During this week of development, I encountered an issue with our UI for the abilities. Specifically, when attempting to dynamically toggle the visibility of UI elements representing character suits and abilities, I realized that disabling a parent UI element did not disable its child/children elements. The code had the functionality to enable or disable individual Image components in our BackgroundDisplayImage array to reflect different game states. However, toggling the visibility of a parent Image (e.g., BackgroundDisplayImage[0].enabled = false;) did not affect its children, leading to a scenario where only the top-level image was turned off, leaving child elements (borders and icons within a hierarchical structure) still visible. This inconsistency in UI visibility not only confused players by presenting misleading information but also detracted from the visual and interactive quality of the game, making a coherent and intuitive UI experience a crucial fix.

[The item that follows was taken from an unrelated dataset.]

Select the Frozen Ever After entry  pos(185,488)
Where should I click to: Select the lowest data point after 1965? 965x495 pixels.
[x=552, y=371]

To resolve this, the solution required a more comprehensive approach than merely toggling the enabled property of a single Image component. The core issue was that the enabled property of an Image component does not propagate its state to child components. Therefore, disabling a parent Image does not automatically disable the Image components of its child objects in the Unity hierarchy. Recognizing this, I developed a method to recursively disable all Image components within a specified parent object's hierarchy, including the parent itself.

I introduced a new method, DisableImages(Game obj), which would first disable the Image component of the parent object specified by an index in the BackgroundDisplayImage array. It then recursively traverses the child objects of the specified parent, disabling their Image components as well. This ensures that not only is the targeted parent Image component disabled but all related UI elements in its hierarchy are also turned off, achieving a consistent and clear UI state reflective of the game's current context.

Implementing this solution should now significantly improve the user experience by ensuring that the UI consistently represents the game state. Players no longer encounter confusing remnants of active UI elements of things that should not be on screen yet.